Confidence intervals (90% C.L.) on \(\mathcal {B}_\mathrm {MEx2G}\) (blue band) for \(\tau _\mathrm {X}=20\) ps. The red broken line shows the expected upper limits under the null hypothesis and the yellow line shows the limits extracted by Crystal Box analysis

Fig. 18
figure 18

Local p-value under null hypothesis as a function of assumed \(m_\mathrm {X}\)

The statistical significance of the excesses is tested against the null hypothesis. Figure 18 shows \(p_\mathrm {local}\) versus \(m_\mathrm {X}\). We observe the lowest \(p_\mathrm {local} = 0.012\) at \(m_\mathrm {X}=35\) MeV/c\(^2\), which corresponds to 2.2\(\sigma \) significance. The global p-value is calculated to be \(p_\mathrm {global} \approx 0.10\) by taking the look-elsewhere effect into account. This corresponds to 1.3\(\sigma \), that is not statistically significant.

Owing to the large statistics of the MEG dataset, the branching ratio upper limits have been reduced to the level of \(\mathcal {O}(10^{-11})\). Our results improves the upper limits from the Crystal Box experiment for \(m_{\mathrm {X}}< 40\,\mathrm {MeV/c^2}\), by a factor of 60 at most.

This publication reports results from the full MEG dataset. Hence, new experiments will be needed for further exploration of this decay, e.g. to test whether the small excess observed in this search grows. An upgraded experiment, MEG II, is currently being prepared  [69]. A brief prospect for improved sensitivity to MEx2G in MEG II is discussed below. In this analysis the sensitivity worsens with increasing \(m_{\mathrm {X}}\), mainly due to the 2\(\upgamma \) acceptance and direction match efficiencies. The acceptance is determined by the geometry of the LXe photon detector and is not changed by the upgrade. The direction match efficiency can even worsen if we only consider the \(\upmu ^+ \rightarrow \mathrm {e}^+ \upgamma \ \)search; the \(\upgamma \) position resolution is expected to improve by a factor two, which enables tightening the direction match trigger condition. However, the MEG II trigger development is underway and the trigger efficiency for high mass can be improved up to a factor \(\sim 2\) if a dedicated trigger is prepared. Basically, MEG II will collect ten times more \(\upmu ^+\) decays and the resolutions of each kinematic variable will improve by roughly a factor two, leading to higher efficiency while maintaining low background. It is therefore possible to improve the sensitivity by one order of magnitude.

10 Conclusions

We have searched for a lepton-flavour-violating muon decay mediated by a new light particle, \(\upmu ^+ \rightarrow \mathrm {e}^+\mathrm {X}, \mathrm {X} \rightarrow \upgamma \upgamma \ \)decay, for the first time using the full dataset (2009–2013) of the MEG experiment.
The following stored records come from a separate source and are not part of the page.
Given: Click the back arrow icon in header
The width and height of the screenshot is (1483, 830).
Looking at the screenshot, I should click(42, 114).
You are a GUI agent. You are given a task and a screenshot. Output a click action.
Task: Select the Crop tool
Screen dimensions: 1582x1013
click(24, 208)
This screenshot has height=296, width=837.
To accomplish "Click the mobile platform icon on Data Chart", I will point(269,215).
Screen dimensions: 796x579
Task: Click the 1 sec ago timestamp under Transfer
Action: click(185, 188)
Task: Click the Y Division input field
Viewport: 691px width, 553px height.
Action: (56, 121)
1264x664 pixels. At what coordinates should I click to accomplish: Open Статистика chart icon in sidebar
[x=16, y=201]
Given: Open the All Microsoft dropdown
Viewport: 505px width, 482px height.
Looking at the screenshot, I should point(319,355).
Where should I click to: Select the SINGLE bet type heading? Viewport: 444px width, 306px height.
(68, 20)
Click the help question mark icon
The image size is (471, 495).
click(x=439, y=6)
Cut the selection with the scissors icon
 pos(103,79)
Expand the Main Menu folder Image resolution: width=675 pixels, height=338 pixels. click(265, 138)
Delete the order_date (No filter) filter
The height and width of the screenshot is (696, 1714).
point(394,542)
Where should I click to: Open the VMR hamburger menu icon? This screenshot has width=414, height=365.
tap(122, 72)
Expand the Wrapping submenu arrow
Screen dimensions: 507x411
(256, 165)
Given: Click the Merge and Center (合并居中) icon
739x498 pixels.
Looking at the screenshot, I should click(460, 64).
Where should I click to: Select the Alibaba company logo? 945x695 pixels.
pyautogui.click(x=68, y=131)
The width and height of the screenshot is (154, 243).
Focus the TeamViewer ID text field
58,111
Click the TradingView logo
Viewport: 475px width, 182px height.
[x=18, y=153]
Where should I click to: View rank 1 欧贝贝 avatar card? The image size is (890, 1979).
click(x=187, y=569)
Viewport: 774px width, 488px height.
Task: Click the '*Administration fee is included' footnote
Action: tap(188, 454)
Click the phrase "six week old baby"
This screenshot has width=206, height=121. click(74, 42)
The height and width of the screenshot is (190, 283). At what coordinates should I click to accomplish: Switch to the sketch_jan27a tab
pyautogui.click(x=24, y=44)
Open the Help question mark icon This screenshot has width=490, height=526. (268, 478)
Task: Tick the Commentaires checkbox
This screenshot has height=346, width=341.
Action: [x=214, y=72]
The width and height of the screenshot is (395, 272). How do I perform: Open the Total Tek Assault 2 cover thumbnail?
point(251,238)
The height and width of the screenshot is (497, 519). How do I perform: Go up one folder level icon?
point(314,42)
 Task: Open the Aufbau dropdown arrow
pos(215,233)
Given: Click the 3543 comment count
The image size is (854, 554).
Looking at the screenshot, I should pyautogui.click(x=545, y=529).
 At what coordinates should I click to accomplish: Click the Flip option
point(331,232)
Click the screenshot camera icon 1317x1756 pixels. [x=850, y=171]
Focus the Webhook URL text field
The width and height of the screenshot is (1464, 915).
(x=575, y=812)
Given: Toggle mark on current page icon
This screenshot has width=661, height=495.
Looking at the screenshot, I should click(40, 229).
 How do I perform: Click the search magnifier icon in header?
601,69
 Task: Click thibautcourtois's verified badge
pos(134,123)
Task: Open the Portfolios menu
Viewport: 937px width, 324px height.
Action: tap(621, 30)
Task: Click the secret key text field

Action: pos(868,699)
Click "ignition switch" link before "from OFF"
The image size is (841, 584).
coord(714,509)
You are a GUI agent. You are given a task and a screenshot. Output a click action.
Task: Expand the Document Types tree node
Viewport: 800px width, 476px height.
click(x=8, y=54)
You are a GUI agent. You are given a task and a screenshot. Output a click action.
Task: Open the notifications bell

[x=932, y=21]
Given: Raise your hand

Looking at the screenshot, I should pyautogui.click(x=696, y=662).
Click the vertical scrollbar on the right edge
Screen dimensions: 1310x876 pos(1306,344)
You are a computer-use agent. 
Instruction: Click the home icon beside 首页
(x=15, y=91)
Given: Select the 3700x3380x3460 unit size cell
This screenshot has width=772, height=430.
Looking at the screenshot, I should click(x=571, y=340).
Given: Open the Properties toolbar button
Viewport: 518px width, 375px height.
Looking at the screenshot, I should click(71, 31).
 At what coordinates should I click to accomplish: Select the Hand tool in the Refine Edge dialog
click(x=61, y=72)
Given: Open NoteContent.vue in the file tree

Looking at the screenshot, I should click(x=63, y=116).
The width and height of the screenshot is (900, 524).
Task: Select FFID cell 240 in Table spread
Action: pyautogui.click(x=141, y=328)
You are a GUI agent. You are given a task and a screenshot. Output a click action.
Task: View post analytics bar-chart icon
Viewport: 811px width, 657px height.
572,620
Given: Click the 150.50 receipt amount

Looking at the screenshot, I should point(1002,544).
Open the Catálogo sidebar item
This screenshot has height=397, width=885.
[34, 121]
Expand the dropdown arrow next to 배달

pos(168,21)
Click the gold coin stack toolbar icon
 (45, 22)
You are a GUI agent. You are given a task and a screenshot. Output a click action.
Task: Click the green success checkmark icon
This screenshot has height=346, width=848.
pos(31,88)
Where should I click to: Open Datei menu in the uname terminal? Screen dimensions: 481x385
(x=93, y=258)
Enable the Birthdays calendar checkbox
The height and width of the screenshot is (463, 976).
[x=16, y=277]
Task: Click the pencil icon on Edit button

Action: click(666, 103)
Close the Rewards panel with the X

No significant excess was found in the mass range \(m_\mathrm {X} = 20\)–45 MeV/c\(^2\) and \(\tau _\mathrm {X}< 40\) ps, and we set new branching ratio upper limits in the mass range \(m_\mathrm {X} = 20\)–40 MeV/c\(^2\). In particular, the upper limits are lowered to the level of \(\mathcal {O}(10^{-11})\) for \(m_\mathrm {X} = 20\)–30 MeV/c\(^2\). The result is up to 60 times more stringent than the bound converted from the previous experiment, Crystal Box.